◆ **Records shown**:
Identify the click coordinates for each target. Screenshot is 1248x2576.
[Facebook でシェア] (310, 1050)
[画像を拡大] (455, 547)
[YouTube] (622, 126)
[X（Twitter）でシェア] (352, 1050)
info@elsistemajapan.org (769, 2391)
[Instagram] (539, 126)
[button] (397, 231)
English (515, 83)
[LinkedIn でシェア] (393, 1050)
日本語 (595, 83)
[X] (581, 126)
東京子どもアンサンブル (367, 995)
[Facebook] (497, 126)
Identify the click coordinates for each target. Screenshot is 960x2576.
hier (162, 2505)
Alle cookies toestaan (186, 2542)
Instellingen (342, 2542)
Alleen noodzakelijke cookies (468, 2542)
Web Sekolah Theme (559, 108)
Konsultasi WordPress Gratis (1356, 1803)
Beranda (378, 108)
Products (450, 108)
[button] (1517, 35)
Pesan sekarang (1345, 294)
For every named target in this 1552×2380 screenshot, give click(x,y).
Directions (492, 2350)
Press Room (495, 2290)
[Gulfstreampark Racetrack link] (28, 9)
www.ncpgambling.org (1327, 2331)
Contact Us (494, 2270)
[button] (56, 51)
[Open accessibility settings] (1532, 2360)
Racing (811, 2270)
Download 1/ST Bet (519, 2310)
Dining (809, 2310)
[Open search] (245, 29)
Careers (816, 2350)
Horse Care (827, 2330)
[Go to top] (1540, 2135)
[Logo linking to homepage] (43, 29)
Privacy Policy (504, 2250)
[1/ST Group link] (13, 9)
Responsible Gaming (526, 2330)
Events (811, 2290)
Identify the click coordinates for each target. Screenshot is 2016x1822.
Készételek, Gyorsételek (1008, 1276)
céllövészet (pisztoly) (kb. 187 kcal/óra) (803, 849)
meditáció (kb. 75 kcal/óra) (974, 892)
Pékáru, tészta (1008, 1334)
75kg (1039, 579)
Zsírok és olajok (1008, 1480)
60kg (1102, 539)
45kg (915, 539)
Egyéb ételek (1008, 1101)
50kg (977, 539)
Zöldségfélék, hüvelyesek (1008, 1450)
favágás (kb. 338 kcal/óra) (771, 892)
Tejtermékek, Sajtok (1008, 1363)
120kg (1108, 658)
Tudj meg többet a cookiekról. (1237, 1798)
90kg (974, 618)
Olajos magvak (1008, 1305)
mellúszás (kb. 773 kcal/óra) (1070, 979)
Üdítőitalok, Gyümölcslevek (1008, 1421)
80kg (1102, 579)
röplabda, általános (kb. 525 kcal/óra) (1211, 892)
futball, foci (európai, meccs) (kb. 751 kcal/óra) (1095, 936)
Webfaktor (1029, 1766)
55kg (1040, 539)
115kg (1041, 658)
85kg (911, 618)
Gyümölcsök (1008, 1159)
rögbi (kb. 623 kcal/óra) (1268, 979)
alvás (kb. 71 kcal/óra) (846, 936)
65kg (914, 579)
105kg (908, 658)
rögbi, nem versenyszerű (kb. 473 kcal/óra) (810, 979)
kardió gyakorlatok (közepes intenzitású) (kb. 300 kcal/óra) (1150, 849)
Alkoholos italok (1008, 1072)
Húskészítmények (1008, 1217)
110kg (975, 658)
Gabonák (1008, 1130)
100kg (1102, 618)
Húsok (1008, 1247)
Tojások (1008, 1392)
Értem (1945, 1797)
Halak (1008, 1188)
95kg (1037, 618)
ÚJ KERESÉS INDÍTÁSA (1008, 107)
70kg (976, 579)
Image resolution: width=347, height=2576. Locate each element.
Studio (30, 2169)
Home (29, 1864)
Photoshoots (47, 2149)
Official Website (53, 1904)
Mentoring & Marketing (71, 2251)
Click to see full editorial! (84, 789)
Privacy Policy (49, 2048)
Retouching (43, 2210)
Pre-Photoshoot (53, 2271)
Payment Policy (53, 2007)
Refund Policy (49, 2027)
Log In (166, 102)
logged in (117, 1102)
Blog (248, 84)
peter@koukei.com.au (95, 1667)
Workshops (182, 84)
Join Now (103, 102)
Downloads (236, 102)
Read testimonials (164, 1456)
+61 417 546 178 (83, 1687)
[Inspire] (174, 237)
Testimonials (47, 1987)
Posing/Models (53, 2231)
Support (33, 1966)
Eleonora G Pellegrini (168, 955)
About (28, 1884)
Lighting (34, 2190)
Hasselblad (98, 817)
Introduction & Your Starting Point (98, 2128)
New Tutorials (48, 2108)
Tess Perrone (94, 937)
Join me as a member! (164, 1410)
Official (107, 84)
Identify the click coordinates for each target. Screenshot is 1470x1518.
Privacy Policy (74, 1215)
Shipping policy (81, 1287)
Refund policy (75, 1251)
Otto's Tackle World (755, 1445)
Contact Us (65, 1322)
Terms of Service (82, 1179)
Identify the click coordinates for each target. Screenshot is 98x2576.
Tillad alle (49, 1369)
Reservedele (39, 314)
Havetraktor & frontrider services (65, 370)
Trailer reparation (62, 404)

◆ **Assignment**:
Please write the listing out again, matching each line exactly.

◆ **Your response**:
Identify the click coordinates for each target. Screenshot is 1248x2576.
[Facebook でシェア] (310, 1050)
[画像を拡大] (455, 547)
[YouTube] (622, 126)
[X（Twitter）でシェア] (352, 1050)
info@elsistemajapan.org (769, 2391)
[Instagram] (539, 126)
[button] (397, 231)
English (515, 83)
[LinkedIn でシェア] (393, 1050)
日本語 (595, 83)
[X] (581, 126)
東京子どもアンサンブル (367, 995)
[Facebook] (497, 126)
Identify the click coordinates for each target. Screenshot is 960x2576.
hier (162, 2505)
Alle cookies toestaan (186, 2542)
Instellingen (342, 2542)
Alleen noodzakelijke cookies (468, 2542)
Web Sekolah Theme (559, 108)
Konsultasi WordPress Gratis (1356, 1803)
Beranda (378, 108)
Products (450, 108)
[button] (1517, 35)
Pesan sekarang (1345, 294)
For every named target in this 1552×2380 screenshot, give click(x,y).
Directions (492, 2350)
Press Room (495, 2290)
[Gulfstreampark Racetrack link] (28, 9)
www.ncpgambling.org (1327, 2331)
Contact Us (494, 2270)
[button] (56, 51)
[Open accessibility settings] (1532, 2360)
Racing (811, 2270)
Download 1/ST Bet (519, 2310)
Dining (809, 2310)
[Open search] (245, 29)
Careers (816, 2350)
Horse Care (827, 2330)
[Go to top] (1540, 2135)
[Logo linking to homepage] (43, 29)
Privacy Policy (504, 2250)
[1/ST Group link] (13, 9)
Responsible Gaming (526, 2330)
Events (811, 2290)
Identify the click coordinates for each target. Screenshot is 2016x1822.
Készételek, Gyorsételek (1008, 1276)
céllövészet (pisztoly) (kb. 187 kcal/óra) (803, 849)
meditáció (kb. 75 kcal/óra) (974, 892)
Pékáru, tészta (1008, 1334)
75kg (1039, 579)
Zsírok és olajok (1008, 1480)
60kg (1102, 539)
45kg (915, 539)
Egyéb ételek (1008, 1101)
50kg (977, 539)
Zöldségfélék, hüvelyesek (1008, 1450)
favágás (kb. 338 kcal/óra) (771, 892)
Tejtermékek, Sajtok (1008, 1363)
120kg (1108, 658)
Tudj meg többet a cookiekról. (1237, 1798)
90kg (974, 618)
Olajos magvak (1008, 1305)
mellúszás (kb. 773 kcal/óra) (1070, 979)
Üdítőitalok, Gyümölcslevek (1008, 1421)
80kg (1102, 579)
röplabda, általános (kb. 525 kcal/óra) (1211, 892)
futball, foci (európai, meccs) (kb. 751 kcal/óra) (1095, 936)
Webfaktor (1029, 1766)
55kg (1040, 539)
115kg (1041, 658)
85kg (911, 618)
Gyümölcsök (1008, 1159)
rögbi (kb. 623 kcal/óra) (1268, 979)
alvás (kb. 71 kcal/óra) (846, 936)
65kg (914, 579)
105kg (908, 658)
rögbi, nem versenyszerű (kb. 473 kcal/óra) (810, 979)
kardió gyakorlatok (közepes intenzitású) (kb. 300 kcal/óra) (1150, 849)
Alkoholos italok (1008, 1072)
Húskészítmények (1008, 1217)
110kg (975, 658)
Gabonák (1008, 1130)
100kg (1102, 618)
Húsok (1008, 1247)
Tojások (1008, 1392)
Értem (1945, 1797)
Halak (1008, 1188)
95kg (1037, 618)
ÚJ KERESÉS INDÍTÁSA (1008, 107)
70kg (976, 579)
Image resolution: width=347, height=2576. Locate each element.
Studio (30, 2169)
Home (29, 1864)
Photoshoots (47, 2149)
Official Website (53, 1904)
Mentoring & Marketing (71, 2251)
Click to see full editorial! (84, 789)
Privacy Policy (49, 2048)
Retouching (43, 2210)
Pre-Photoshoot (53, 2271)
Payment Policy (53, 2007)
Refund Policy (49, 2027)
Log In (166, 102)
logged in (117, 1102)
Blog (248, 84)
peter@koukei.com.au (95, 1667)
Workshops (182, 84)
Join Now (103, 102)
Downloads (236, 102)
Read testimonials (164, 1456)
+61 417 546 178 (83, 1687)
[Inspire] (174, 237)
Testimonials (47, 1987)
Posing/Models (53, 2231)
Support (33, 1966)
Eleonora G Pellegrini (168, 955)
About (28, 1884)
Lighting (34, 2190)
Hasselblad (98, 817)
Introduction & Your Starting Point (98, 2128)
New Tutorials (48, 2108)
Tess Perrone (94, 937)
Join me as a member! (164, 1410)
Official (107, 84)
Identify the click coordinates for each target. Screenshot is 1470x1518.
Privacy Policy (74, 1215)
Shipping policy (81, 1287)
Refund policy (75, 1251)
Otto's Tackle World (755, 1445)
Contact Us (65, 1322)
Terms of Service (82, 1179)
Identify the click coordinates for each target. Screenshot is 98x2576.
Tillad alle (49, 1369)
Reservedele (39, 314)
Havetraktor & frontrider services (65, 370)
Trailer reparation (62, 404)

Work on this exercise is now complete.